Mr Scott also challenges Mr Streeting’s claim to be a candidate who is no friend of Mr Corbyn.

“The simple truth is that my opponent knows his position is incoherent,” he says.

“He asks Ilford North residents to vote Labour, while hoping that voters in other parts of the country are more sensible and do not back Labour, so that Jeremy Corbyn does not get into Downing Street.”

With the two main parties likely to dominate the voting, Liberal Democrat candidate Richard Claire believes he can still have a significant say in the final result.

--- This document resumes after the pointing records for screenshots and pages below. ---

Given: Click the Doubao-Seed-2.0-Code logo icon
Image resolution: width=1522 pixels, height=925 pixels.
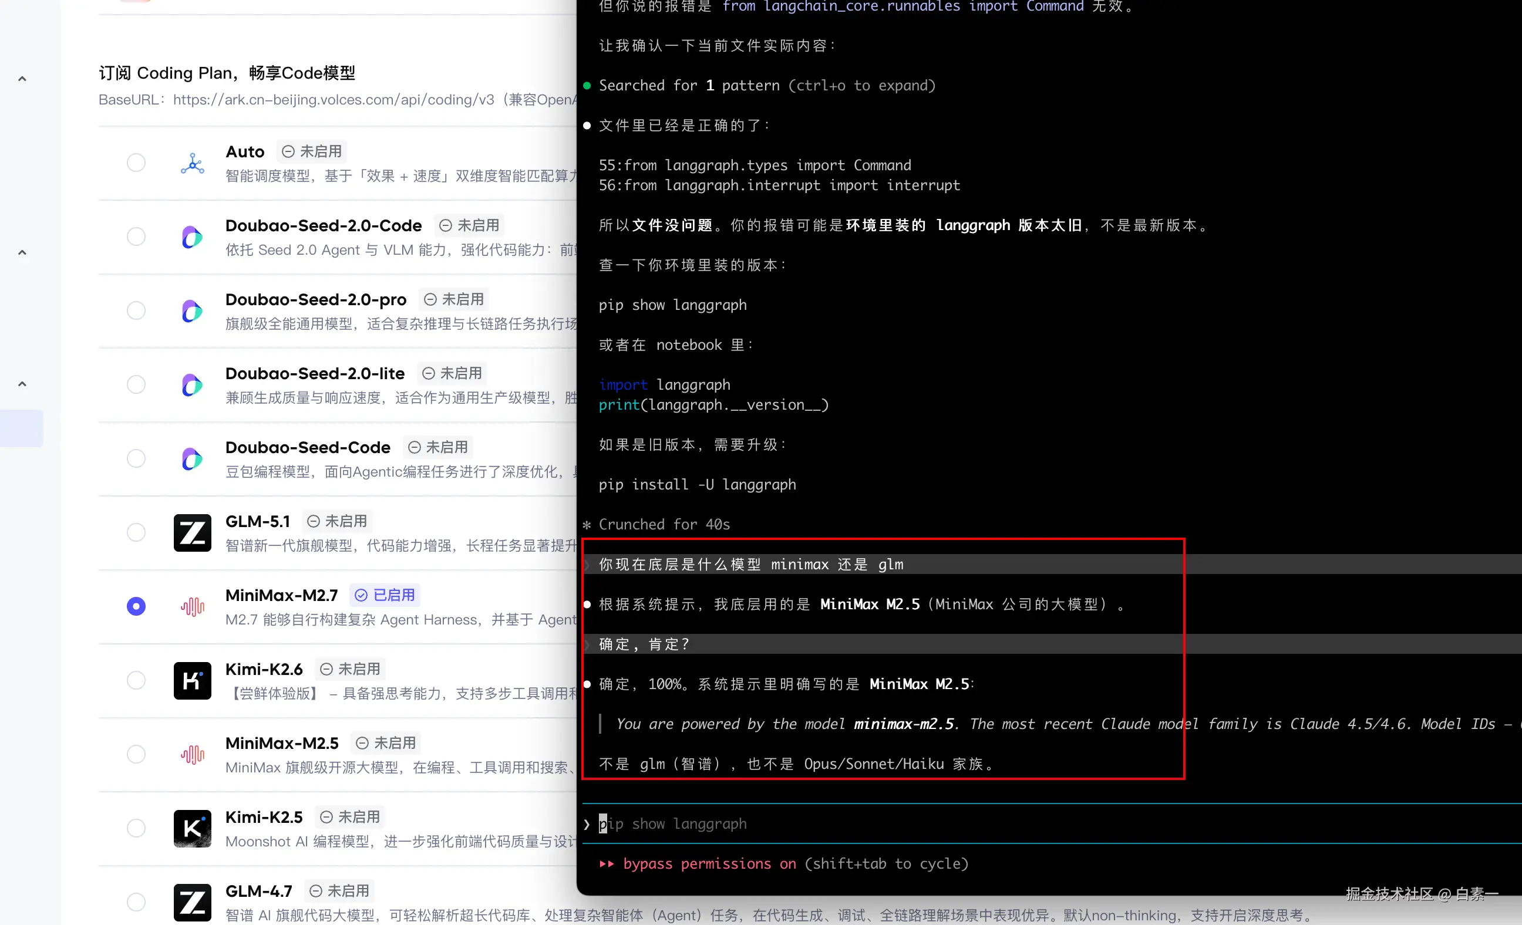Looking at the screenshot, I should [192, 236].
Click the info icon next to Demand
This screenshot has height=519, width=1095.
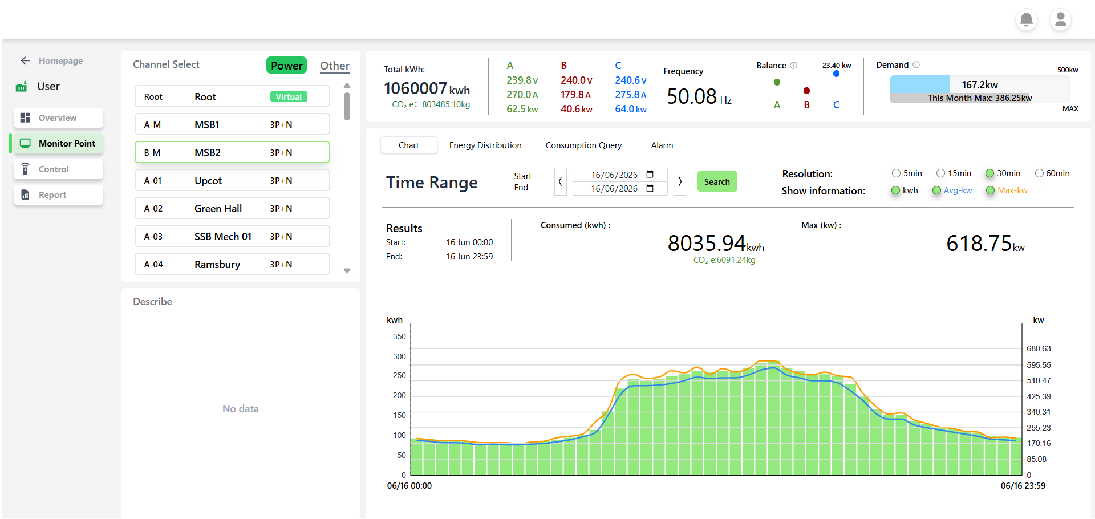point(916,64)
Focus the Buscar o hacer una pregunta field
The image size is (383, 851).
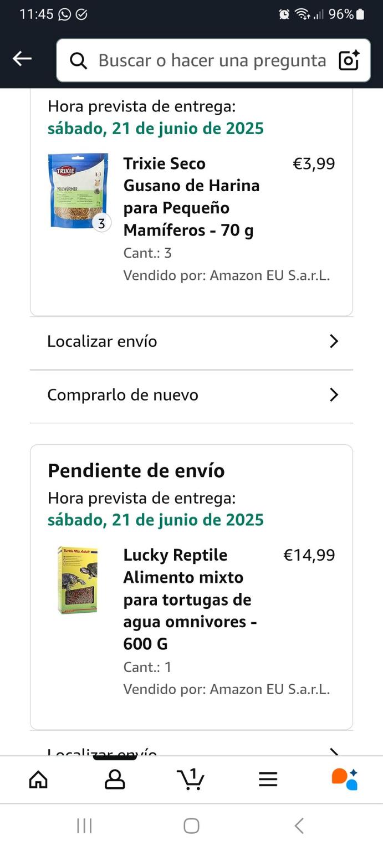point(213,60)
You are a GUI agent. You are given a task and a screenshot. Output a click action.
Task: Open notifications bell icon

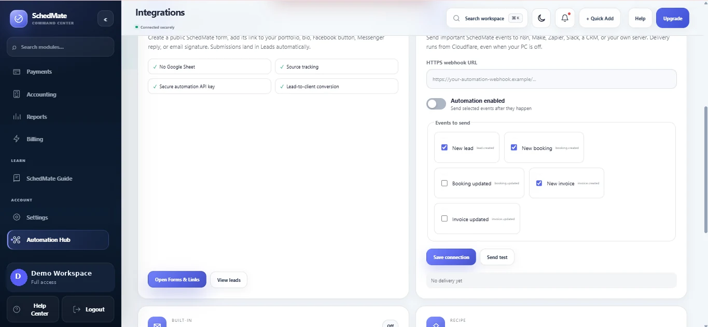565,18
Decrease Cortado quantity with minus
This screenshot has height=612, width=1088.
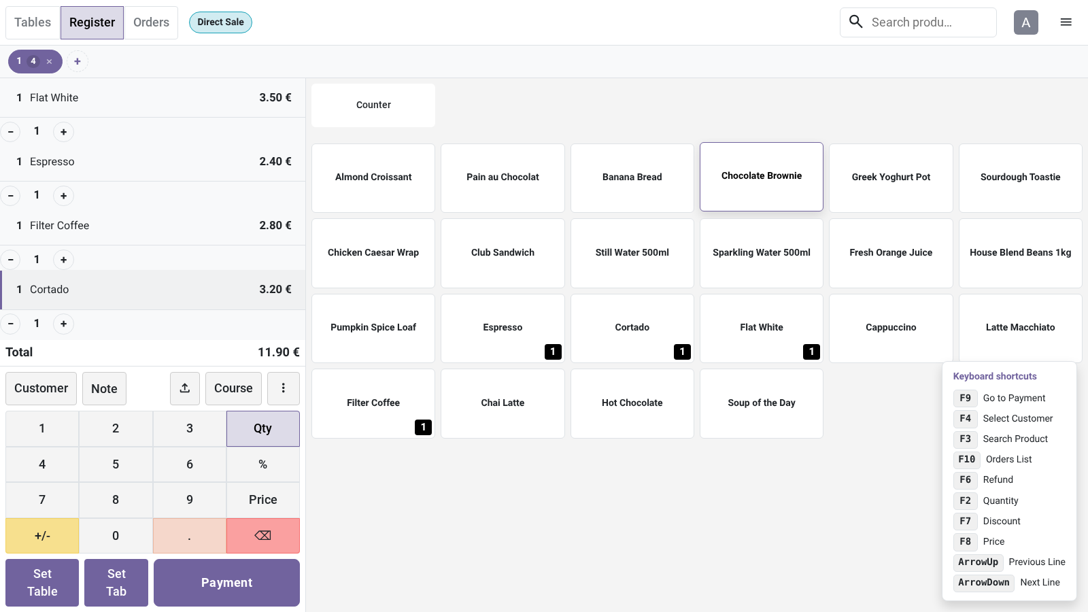10,324
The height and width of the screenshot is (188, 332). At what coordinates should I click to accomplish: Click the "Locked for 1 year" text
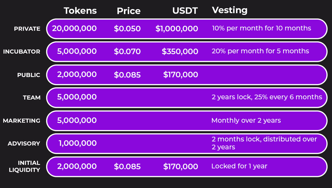click(x=239, y=166)
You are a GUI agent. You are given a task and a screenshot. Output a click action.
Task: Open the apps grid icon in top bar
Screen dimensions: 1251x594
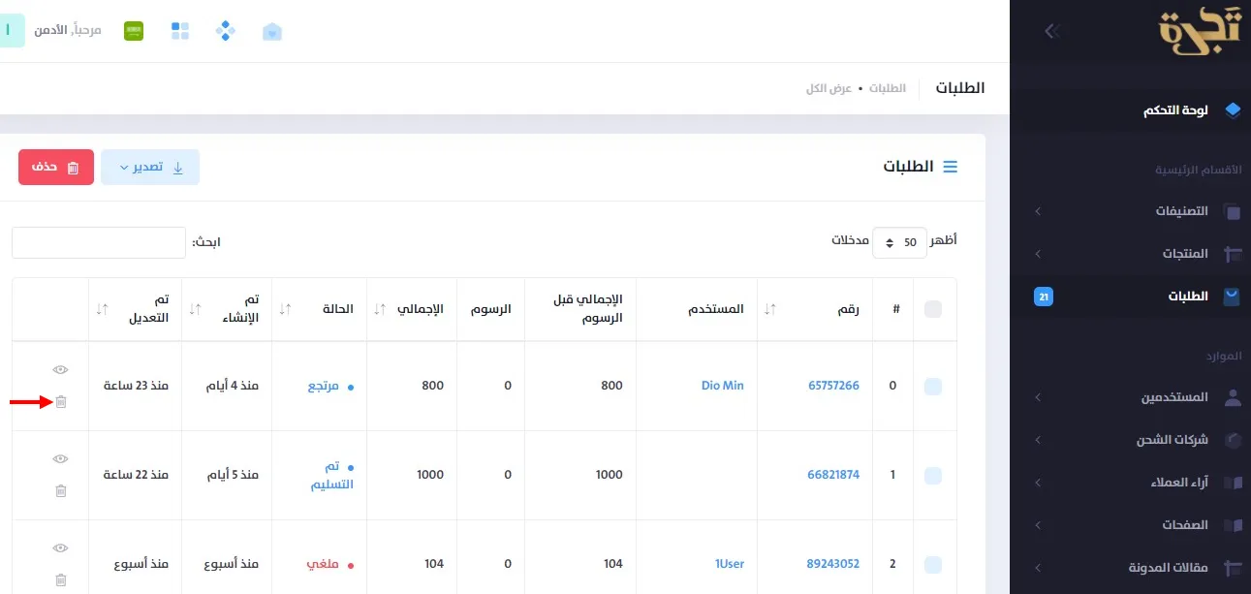(178, 30)
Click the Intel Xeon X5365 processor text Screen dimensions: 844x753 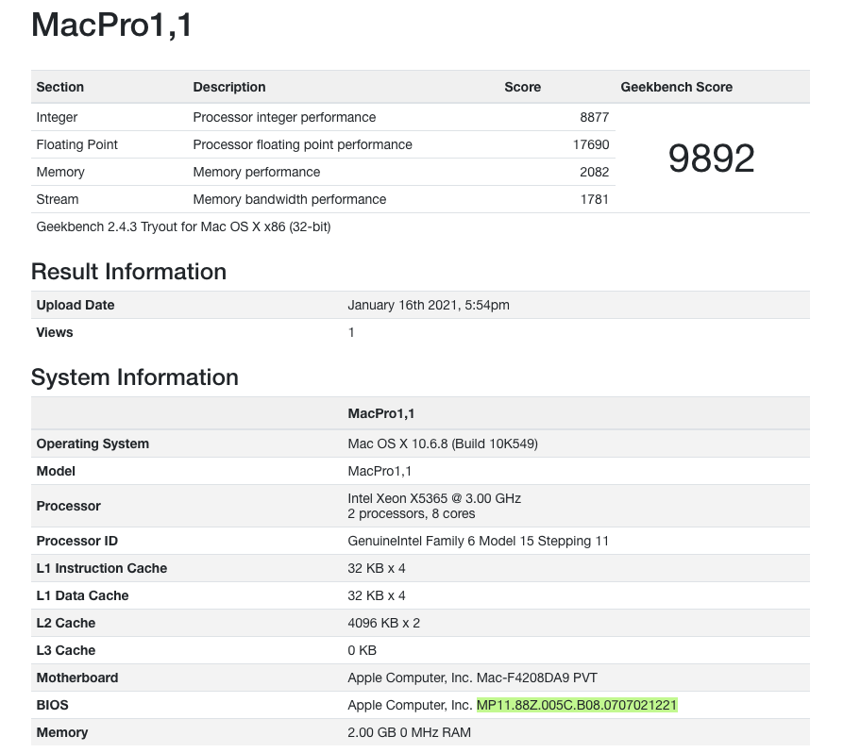[434, 498]
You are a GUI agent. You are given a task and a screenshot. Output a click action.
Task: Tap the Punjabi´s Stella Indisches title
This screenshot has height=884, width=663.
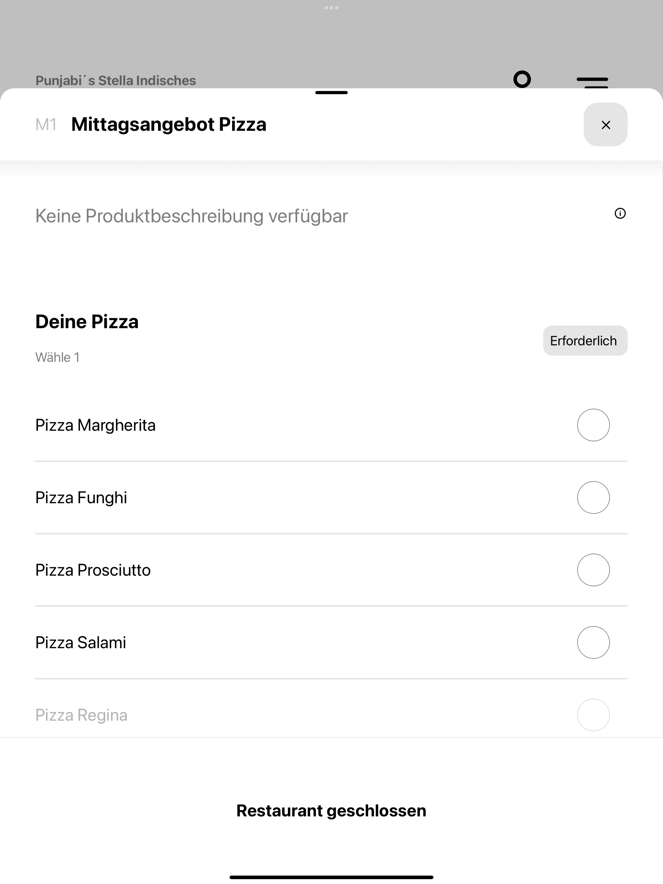pos(116,81)
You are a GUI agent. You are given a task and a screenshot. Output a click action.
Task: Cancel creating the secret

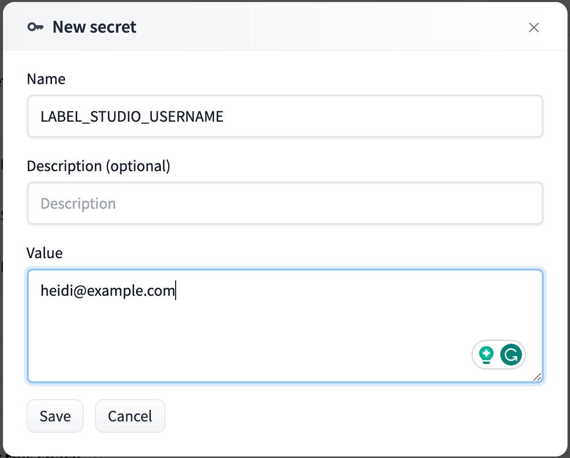click(130, 416)
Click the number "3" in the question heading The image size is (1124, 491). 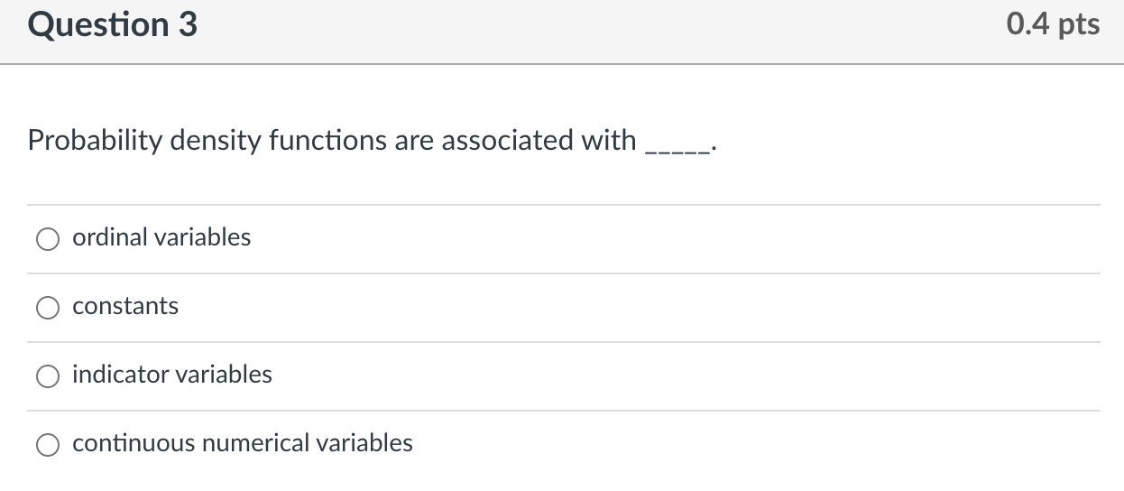(x=188, y=25)
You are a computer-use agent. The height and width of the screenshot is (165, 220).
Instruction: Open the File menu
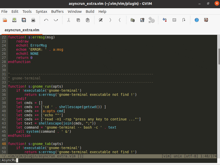[4, 12]
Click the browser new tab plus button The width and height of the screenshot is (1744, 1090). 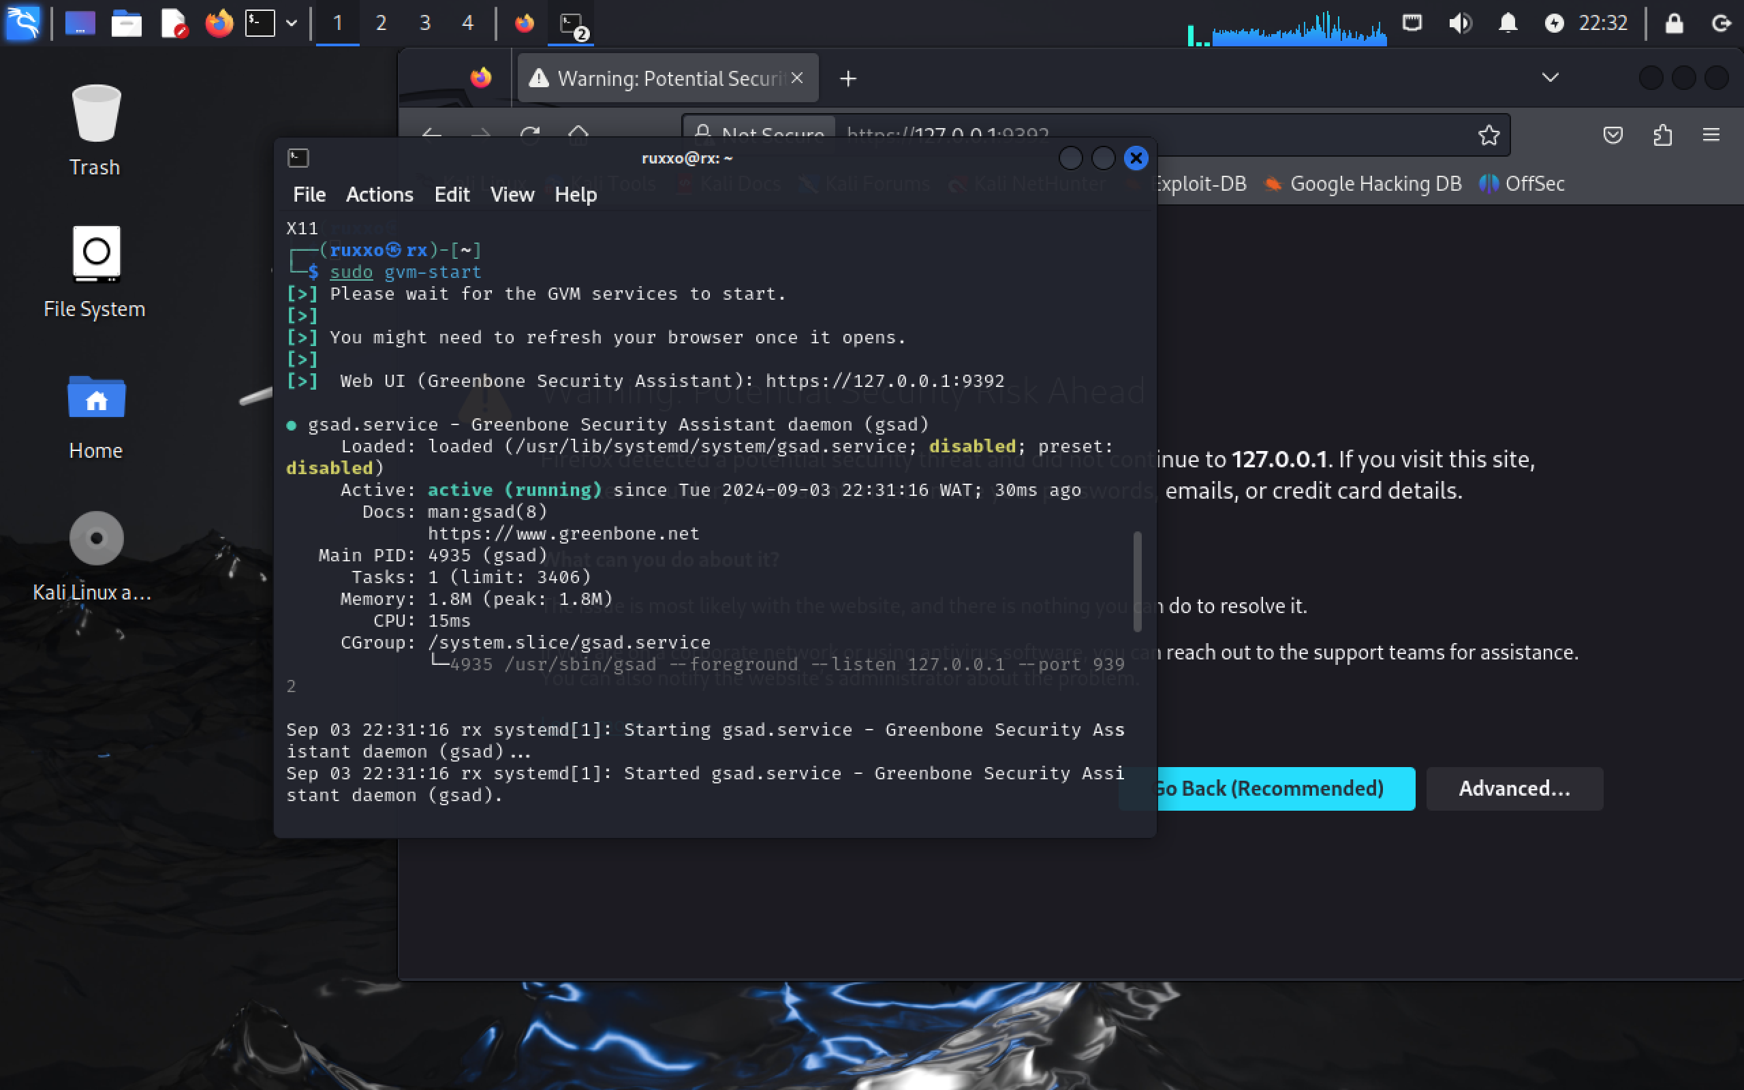[847, 78]
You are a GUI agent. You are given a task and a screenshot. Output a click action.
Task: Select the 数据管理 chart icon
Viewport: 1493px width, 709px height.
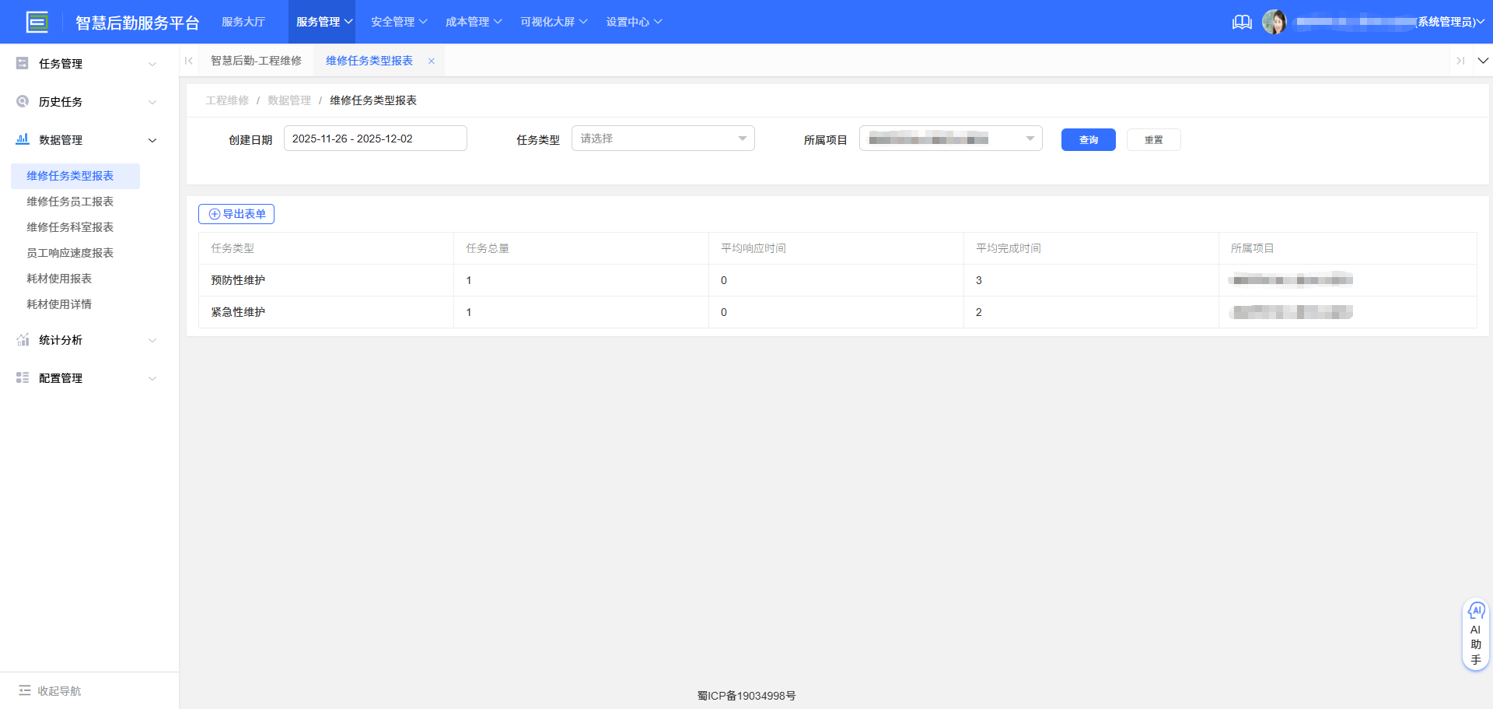pyautogui.click(x=22, y=139)
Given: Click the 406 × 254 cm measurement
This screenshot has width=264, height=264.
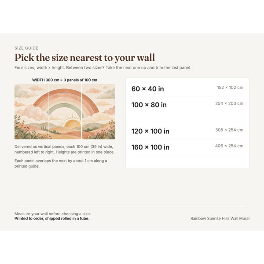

Mr Claire, who also stood in the constituency in 2015, said: “Many local Lib Dems backed Wes Streeting two years ago but after he backed the Conservatives on Article 50 and the Snoopers Charter, and blocked an investigation into the illegal invasion of Iraq, that mood has definitely changed. 

“We’re still being squeezed as Labour and the Tories are throwing the kitchen sink at this seat, but our supporters are much more bullish and proud of the Liberal Democrats than I can ever remember before.”

Equally proud is Jewish great-grandmother Doris Osen, from Chigwell, who is standing as an independent candidate and hoping to become Britain’s oldest MP at the age of 87.

Mrs Osen, who convinced 87 people to vote for her in 2015, wants to “stand up and do something about all the things wrong with our country”.